When the meniscus has been surgically removed on one side, the gap remains apparent for some time because the ligaments around the knee are still taut and the alignment of the bones still straight in relation to one another. Over time, however, some of the ligaments start to stretch, initially allowing the joint to thrust to the one side as weight is taken on the limb. As most meniscectomies are medial, the lack of the meniscus on the medial side means that the limb thrusts out to the outer side with each step - what we call a varus thrust. Eventually, the ligaments stretch more, and the limb remains in a bow-legged (varus) position even after the weight is removed from that side. If it was the lateral meniscus that was removed then the thrust would be in the other direction, towards knock-knees - what we call a valgus thrust.
Before such bow-leggedness or knock-knees are apparent, the astute radiologist usually picks up the fact that the gap in a weight-bearing X-ray is diminished on the relevant side, and this gives a good indication that the knee is moving into a danger zone where joint cartilage breakdown might result and arthritis ensue. In that case, the surgeon may contemplate osteotomy surgery to unload the joint on that side, or meniscus replacement to try to restore the original anatomy.
The alteration of forces going through the knee can be painful. While waiting for a more definitive solution, patients may greatly benefit from unloading the joint with a special unloader brace that shifts the weight over to the good side with each step, thus avoiding or minimising varus thrust.
Assessment of limb alignment
Osteotomy surgeons take long-leg weight-bearing X-rays and feed the information into a digital planning application, so that they can measure the subtleties of limb alignment and plan the correction on the app before committing to surgery.

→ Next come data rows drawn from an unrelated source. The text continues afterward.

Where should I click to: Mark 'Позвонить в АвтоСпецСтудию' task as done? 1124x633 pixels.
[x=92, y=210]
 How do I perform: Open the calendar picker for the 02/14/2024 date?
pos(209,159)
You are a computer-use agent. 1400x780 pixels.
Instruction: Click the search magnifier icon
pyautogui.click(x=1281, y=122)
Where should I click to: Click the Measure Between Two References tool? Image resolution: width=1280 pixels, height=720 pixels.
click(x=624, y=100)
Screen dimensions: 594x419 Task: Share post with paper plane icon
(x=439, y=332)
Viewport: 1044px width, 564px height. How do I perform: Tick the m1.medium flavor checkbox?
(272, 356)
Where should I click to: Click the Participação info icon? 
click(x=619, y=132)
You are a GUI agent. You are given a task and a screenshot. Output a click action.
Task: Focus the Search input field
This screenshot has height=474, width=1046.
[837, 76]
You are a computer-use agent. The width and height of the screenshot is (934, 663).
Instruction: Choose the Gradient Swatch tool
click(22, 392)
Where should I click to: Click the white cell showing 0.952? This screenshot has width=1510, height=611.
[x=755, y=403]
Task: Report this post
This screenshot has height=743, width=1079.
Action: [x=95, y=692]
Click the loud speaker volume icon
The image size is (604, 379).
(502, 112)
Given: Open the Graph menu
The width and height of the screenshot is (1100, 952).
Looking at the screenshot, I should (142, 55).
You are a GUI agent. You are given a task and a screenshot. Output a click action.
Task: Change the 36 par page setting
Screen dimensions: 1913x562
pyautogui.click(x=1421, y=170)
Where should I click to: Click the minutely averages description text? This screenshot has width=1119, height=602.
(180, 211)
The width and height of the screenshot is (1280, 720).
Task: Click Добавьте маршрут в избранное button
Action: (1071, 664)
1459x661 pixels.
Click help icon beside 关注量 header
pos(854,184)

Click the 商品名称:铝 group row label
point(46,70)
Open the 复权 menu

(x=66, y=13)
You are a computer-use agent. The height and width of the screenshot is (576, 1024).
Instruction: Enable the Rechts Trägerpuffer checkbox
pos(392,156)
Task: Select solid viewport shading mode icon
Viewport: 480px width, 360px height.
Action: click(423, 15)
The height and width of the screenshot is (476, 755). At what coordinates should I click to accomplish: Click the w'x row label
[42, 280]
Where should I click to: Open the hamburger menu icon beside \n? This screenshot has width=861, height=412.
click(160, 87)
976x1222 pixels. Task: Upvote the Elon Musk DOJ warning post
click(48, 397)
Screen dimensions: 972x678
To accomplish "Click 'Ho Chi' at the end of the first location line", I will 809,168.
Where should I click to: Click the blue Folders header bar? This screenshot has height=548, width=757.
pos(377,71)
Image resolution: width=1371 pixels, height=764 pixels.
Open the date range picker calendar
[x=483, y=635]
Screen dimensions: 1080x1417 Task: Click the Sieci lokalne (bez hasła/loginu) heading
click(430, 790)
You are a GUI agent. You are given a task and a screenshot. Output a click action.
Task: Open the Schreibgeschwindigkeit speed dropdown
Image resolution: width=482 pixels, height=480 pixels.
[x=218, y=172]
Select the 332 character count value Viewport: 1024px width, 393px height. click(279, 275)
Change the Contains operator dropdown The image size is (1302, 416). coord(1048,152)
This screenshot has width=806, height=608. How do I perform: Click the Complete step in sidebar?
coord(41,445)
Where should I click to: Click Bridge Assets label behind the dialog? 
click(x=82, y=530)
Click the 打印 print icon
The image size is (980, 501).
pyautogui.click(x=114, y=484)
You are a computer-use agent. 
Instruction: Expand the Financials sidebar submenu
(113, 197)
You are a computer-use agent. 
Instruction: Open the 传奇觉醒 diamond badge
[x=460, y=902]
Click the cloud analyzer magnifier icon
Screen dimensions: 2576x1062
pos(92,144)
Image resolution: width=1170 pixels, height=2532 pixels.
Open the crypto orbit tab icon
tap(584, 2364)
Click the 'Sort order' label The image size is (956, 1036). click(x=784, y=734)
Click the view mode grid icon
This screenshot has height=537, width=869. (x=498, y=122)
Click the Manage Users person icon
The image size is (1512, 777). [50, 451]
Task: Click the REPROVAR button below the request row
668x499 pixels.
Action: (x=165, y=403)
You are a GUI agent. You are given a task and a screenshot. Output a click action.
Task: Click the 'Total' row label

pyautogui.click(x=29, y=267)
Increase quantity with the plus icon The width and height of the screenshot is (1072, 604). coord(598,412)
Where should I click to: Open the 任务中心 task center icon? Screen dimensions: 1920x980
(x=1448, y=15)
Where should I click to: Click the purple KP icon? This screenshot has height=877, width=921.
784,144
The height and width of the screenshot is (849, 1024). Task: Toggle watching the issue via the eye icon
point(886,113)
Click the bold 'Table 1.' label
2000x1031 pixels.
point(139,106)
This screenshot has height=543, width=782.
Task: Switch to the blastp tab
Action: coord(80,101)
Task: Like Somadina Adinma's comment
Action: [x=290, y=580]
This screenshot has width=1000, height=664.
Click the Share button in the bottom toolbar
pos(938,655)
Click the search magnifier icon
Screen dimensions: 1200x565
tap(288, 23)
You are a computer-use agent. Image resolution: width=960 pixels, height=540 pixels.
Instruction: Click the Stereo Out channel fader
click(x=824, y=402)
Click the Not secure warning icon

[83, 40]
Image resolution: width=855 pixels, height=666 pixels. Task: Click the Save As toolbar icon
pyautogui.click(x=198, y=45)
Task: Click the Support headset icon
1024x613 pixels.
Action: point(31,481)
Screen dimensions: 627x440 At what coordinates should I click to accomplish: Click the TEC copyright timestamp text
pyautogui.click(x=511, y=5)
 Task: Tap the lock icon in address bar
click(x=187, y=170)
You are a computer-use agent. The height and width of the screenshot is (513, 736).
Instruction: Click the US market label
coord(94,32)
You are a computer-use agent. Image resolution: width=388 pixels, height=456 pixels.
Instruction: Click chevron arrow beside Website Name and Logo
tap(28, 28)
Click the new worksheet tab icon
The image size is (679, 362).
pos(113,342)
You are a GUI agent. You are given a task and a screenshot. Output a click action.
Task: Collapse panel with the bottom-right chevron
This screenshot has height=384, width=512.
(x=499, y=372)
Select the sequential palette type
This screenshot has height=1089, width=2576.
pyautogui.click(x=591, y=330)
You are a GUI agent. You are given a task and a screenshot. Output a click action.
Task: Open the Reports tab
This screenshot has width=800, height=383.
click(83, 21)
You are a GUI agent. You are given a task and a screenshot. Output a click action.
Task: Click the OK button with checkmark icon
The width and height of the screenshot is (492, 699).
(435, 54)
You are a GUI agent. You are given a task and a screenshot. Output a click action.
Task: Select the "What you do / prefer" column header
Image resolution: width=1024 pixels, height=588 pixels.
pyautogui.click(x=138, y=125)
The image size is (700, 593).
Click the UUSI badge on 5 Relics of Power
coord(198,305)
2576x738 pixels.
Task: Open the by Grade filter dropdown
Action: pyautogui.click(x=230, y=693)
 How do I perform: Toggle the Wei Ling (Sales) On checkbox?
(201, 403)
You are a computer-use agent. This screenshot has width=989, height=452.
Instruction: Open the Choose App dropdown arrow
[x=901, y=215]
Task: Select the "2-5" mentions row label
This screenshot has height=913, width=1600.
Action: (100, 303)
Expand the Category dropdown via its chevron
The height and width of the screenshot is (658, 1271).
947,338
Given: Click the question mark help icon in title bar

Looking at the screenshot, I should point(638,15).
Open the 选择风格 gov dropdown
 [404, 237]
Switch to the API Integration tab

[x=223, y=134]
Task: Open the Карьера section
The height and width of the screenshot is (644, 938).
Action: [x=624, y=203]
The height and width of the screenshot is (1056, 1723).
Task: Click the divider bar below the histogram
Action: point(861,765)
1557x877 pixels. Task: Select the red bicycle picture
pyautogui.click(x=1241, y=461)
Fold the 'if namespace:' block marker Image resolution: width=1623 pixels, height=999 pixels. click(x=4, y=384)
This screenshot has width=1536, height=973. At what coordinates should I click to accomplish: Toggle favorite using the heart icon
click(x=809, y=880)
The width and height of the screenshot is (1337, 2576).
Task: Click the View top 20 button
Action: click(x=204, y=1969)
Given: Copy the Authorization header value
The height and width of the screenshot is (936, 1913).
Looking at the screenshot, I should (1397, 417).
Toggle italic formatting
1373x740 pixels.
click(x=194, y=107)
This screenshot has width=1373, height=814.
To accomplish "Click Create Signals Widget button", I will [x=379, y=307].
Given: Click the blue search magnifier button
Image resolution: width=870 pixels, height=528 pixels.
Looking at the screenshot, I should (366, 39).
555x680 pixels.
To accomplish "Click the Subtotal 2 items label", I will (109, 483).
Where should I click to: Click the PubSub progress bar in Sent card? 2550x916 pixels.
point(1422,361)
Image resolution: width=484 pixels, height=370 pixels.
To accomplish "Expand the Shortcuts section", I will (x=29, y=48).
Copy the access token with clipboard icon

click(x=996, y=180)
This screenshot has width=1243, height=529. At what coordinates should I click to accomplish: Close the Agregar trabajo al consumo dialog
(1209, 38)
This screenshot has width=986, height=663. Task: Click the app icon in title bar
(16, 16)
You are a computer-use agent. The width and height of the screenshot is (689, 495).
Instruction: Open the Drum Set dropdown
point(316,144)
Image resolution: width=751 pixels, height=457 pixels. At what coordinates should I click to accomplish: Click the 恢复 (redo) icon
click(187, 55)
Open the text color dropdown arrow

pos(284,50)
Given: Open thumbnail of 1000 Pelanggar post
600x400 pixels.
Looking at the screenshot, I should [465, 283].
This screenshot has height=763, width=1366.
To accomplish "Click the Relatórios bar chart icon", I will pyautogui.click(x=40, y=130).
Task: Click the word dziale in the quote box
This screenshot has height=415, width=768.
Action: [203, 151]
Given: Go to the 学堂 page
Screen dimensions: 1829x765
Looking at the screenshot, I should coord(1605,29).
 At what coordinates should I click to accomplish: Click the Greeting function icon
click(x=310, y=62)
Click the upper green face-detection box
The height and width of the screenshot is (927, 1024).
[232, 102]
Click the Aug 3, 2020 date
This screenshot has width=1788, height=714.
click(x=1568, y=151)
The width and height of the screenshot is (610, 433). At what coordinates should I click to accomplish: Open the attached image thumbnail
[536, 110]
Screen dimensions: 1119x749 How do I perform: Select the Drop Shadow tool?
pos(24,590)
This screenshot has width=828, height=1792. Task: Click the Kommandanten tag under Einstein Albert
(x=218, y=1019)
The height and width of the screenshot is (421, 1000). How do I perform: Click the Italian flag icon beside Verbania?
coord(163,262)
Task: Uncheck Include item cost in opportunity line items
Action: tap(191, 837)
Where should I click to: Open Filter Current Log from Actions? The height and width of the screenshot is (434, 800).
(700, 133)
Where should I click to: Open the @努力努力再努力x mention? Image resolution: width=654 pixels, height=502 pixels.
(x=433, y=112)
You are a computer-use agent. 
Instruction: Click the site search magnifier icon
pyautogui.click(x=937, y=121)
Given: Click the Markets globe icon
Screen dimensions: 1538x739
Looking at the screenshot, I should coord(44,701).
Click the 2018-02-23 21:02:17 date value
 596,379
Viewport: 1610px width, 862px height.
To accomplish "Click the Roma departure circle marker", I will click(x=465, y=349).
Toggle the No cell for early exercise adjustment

The calculations will indicate whether alignment correction needs to be in the upper tibia, the lower femur or both, and the amount of correction required, so that the surgeon can commit to the correct operation.
The Meniscus-Deficient Knee. Biomechanics, Evaluation, and Treatment Options. Rao AJ, Erickson BJ, Cvetanovich GL, Yanke AB, Bach BR, Jr, and Cole BJ. Orthop J Sports Med. 2015 Oct; 3(10): 2325967115611386.
Osteotomy for painful varus or valgus deformity after meniscectomy
Osteotomy entails cutting into the bone, and either opening up a wedge-shaped gap and fixing it in the new position, or removing a wedge of bone and again fixing the position with a plate and screws. The common osteotomy for a varus problem is called a high tibial osteotomy.
Here you can see a guide wire, the cut in the bone (paler than the bone) which is being wedged the correct amount using a laminar spreader which holds it in place until the plate and screws are in place. Bone graft can be used to fill the gap, or it can be left to grow new bone by itself (which makes the rehabilitation a bit longer).
Osteotomy combined with meniscus replacement
Modern specialist surgeons who have skills in both osteotomy and meniscus replacement may combine the two procedures, offering the new meniscus some protection while the patient heals and rehabilitates.
Cartilage Repair With or Without Meniscal Transplantation and Osteotomy for Lateral Compartment Chondral Defects of the Knee. Harris JD, Hussey K, Saltzman BM, McCormick FM, Wilson H, Abrams GD and Cole BJ, MD, MBA‡. Orthop J Sports Med. 2014 Oct; 2(10): 2325967114551528.